Now let's train this improved model

In [157]:
batch_size = 32
block_size = 8
embedding_dim = 32
head_size = 32
max_iters = 5000
learning_rate = 1e-3
eval_interval = 500
eval_iters = 200

model = ImprovedLanguageModel(vocab_size=vocab_size, block_size=block_size, embedding_dim=embedding_dim, head_size=head_size)
# move model to device
m = model.to(device)

optimizer = torch.optim.AdamW(m.parameters(), lr=learning_rate)

In [159]:
# training loop
for epoch in range(max_iters):
    # sample a batch of trainin data
    xb, yb = get_batch('train')
    # evaluate the loss
    _, loss = m(xb, yb)
    # reset parameter gradients
    optimizer.zero_grad(set_to_none=True) 
    # backward pass
    loss.backward()
    # optimizer step
    optimizer.step()

    if epoch % eval_interval == 0:
        losses = estimate_loss(m)
        print(f"epoch: {epoch}, training loss: {losses['train'].item()}, validation loss: {losses['val'].item()}")    

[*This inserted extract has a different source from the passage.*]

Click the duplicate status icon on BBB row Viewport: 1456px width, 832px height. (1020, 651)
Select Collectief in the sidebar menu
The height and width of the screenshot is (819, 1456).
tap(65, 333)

epoch: 0, training loss: 2.394552230834961, validation loss: 2.399357318878174
epoch: 500, training loss: 2.379080295562744, validation loss: 2.4083101749420166
epoch: 1000, training loss: 2.3789455890655518, validation loss: 2.3955671787261963
epoch: 1500, training loss: 2.3779523372650146, validation loss: 2.398219585418701
epoch: 2000, training loss: 2.379781723022461, validation loss: 2.384589433670044
epoch: 2500, training loss: 2.3580307960510254, validation loss: 2.386016607284546
epoch: 3000, training loss: 2.371300458908081, validation loss: 2.394611120223999
epoch: 3500, training loss: 2.366600275039673, validation loss: 2.3787920475006104
epoch: 4000, training loss: 2.3598947525024414, validation loss: 2.3750083446502686
epoch: 4500, training loss: 2.3642451763153076, validation loss: 2.3858792781829834


In [160]:
# generate a single sequences using the model with start token 0
idx = torch.zeros((1,1), dtype=torch.long, device=device)
generated_seq = m.generate(idx, max_new_tokens=300)[0].tolist()
# Decode integer tokens into characters
generated_seq = decode(generated_seq)
print("\nGenerated sequence:\n","".join(generated_seq))


Generated sequence:
 
Fe dis spe shan thess sco win not wigrs,
Fithangts In pisis; pluson lpleon ighake y ealf y!
Whatierathimy fus gatwou le hay sthis,
Ato' omod, a it wiss out wheave louce ake I st I syok yow oris terwathy ut dat
FR ES:
The dares
O RID:
Thhe!
ANIDUSCHe seden schapreche!
Yome, ow IO:
we ds
Wiseifof arse


Note that the improved model acheives a slightly lower loss and generate slightly better sequences.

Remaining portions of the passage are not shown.